[Data extracted from a collection]
★ ★ ★ ★ ★ ★ ★

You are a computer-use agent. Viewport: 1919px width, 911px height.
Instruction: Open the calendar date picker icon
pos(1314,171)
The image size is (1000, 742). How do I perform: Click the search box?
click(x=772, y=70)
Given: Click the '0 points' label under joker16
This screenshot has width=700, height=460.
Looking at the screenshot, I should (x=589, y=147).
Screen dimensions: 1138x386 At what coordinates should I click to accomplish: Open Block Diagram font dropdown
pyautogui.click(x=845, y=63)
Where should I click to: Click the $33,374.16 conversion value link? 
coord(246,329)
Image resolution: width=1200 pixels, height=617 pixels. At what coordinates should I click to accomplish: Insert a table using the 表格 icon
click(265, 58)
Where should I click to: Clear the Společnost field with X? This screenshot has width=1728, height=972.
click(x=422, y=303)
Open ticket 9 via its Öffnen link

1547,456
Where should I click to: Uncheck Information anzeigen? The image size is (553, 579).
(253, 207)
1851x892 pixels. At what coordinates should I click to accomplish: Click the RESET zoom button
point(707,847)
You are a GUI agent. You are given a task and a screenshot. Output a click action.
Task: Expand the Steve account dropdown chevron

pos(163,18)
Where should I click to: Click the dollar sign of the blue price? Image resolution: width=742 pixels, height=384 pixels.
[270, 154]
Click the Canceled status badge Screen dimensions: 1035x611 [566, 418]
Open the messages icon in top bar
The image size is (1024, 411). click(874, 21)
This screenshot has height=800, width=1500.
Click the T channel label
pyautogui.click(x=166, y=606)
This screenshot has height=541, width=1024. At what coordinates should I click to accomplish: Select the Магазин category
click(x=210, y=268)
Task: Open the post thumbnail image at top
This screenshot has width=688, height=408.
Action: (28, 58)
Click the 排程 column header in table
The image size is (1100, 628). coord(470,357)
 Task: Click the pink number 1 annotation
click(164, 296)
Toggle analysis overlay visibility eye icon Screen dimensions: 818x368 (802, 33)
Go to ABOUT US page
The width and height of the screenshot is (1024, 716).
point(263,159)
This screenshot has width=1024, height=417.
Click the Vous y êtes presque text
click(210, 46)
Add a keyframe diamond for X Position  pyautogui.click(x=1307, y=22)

★ ★ ★ ★ ★ ★ ★

= WHAT YOU ARE ASKED TO DO =
Wherever the string "agent" is found in the entries, copy the line it sits in.

= OUTPUT FOR THIS TASK =
You are a computer-use agent. Viewport: 1919px width, 911px height.
You are a GUI agent. You are given a task and a screenshot. Output a click action.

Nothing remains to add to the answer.